6.3 If the Client fails to supply Material on time:
- Pulse may postpone or cancel the Advertising; and
- the Client remains liable for all Fees.
6.4 All Material must comply with applicable laws, advertising codes and Pulse’s content standards.
7. Use of Client Material and Publicity
7.1 The Client grants Pulse a non-exclusive, royalty-free licence to use the Material for the purposes of providing the Advertising.
7.2 The Client acknowledges that Advertising and related content may remain publicly accessible and archived by Pulse for editorial, reference or record-keeping purposes.
7.3 Pulse may:
- identify the Client as an advertiser;
- describe the services provided; and
- use the Client’s name and logo for portfolio, case studies, tenders and promotional materials.
7.4 If the Client objects to such use, it must notify Pulse in writing and Pulse will cease such use within a reasonable timeframe.
8. Intellectual Property
8.1 All intellectual property rights in materials created by Pulse remain the property of Pulse.
8.2 The Client must not use Pulse-created materials outside Pulse Platforms without prior written consent.
8.3 The Client warrants it owns or has rights to all Material it supplies.
9. Pulse’s Discretion
9.1 Pulse may, acting reasonably:
- refuse, amend, remove or cancel Advertising; or
- require changes to ensure legal or regulatory compliance.
9.2 Pulse may add required disclosures such as “Advertisement” or “Sponsored”.
9.3 Pulse is not liable for exercising its discretion under this clause.
9.4 Where Advertising is cancelled by Pulse, Pulse may offer a credit or refund at its discretion.
10. Geotargeting and Technology
10.1 Where geotargeting or digital targeting is offered, Pulse will take reasonable steps to deliver as intended.
10.2 The Client acknowledges that third-party technology may be imperfect and Pulse is not responsible for inaccuracies outside its control.
11. Public Commentary and Brand Safety
11.1 Pulse is not responsible for third-party comments, reactions or user-generated content.
11.2 Pulse may moderate content on its platforms in good faith, subject to:
- editorial policies;
- legal obligations; and
- reasonable discretion.
11.3 Brand safety measures are provided on a best-endeavours basis only and are not guaranteed.
12. Client Warranties
The Client warrants that:
- all Material is lawful, accurate and not misleading;
- it holds all necessary rights and approvals;
- the Advertising will not infringe third-party rights; and
- the Advertising complies with Australian Consumer Law and advertising standards.
13. Indemnity
13.1 The Client indemnifies Pulse and its related parties against all Claims arising from:
- breach of the Agreement;
- supplied Material; or
- unlawful or misleading Advertising.
13.2 This indemnity survives termination.

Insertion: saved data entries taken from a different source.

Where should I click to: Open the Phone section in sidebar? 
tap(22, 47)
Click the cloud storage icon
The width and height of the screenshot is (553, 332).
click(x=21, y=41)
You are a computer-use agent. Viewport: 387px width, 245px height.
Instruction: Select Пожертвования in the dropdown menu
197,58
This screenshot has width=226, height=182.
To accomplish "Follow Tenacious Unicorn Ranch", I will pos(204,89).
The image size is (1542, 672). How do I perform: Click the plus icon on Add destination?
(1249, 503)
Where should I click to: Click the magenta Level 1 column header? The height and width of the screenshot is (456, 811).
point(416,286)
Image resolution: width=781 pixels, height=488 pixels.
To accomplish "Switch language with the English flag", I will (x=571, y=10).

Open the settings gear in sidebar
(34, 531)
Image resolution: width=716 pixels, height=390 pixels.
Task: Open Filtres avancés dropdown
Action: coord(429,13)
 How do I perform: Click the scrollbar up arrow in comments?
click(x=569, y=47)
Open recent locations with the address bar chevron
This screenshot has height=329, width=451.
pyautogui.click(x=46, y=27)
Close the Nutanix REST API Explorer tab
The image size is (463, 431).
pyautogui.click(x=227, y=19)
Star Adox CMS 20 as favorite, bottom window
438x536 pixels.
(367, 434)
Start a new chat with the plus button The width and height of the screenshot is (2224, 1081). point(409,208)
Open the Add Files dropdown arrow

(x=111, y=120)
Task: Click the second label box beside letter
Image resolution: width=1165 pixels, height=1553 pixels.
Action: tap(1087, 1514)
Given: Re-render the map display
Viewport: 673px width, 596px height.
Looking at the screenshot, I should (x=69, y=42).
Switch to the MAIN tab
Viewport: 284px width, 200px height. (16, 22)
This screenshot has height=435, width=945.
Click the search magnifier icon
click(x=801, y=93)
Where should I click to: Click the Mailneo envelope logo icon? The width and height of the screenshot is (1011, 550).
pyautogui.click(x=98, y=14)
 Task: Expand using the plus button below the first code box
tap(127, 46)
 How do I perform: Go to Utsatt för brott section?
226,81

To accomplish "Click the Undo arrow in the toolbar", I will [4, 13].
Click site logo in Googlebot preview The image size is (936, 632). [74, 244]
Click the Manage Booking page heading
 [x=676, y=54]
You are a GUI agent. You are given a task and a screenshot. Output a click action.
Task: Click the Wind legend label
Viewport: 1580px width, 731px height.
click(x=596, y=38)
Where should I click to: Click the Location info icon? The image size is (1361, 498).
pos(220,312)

14. Liability and Limitations
14.1 To the maximum extent permitted by law, Pulse excludes all implied warranties.
14.2 Pulse is not liable for indirect, consequential or economic loss, including loss of profits or goodwill.
15. Confidentiality
15.1 Each party must keep confidential information confidential.
15.2 Confidentiality obligations survive termination.
16. Termination
16.1 Termination rights are as set out in the applicable Advertising Order.
16.2 Upon termination:
- outstanding Fees become immediately payable; and
- accrued rights survive.
17. Force Majeure
Pulse is not liable for failure or delay caused by events beyond its reasonable control and may suspend performance for the duration of such events.
19. Privacy
Pulse handles personal information in accordance with the Privacy Act 1988 (Cth) and its Privacy Policy.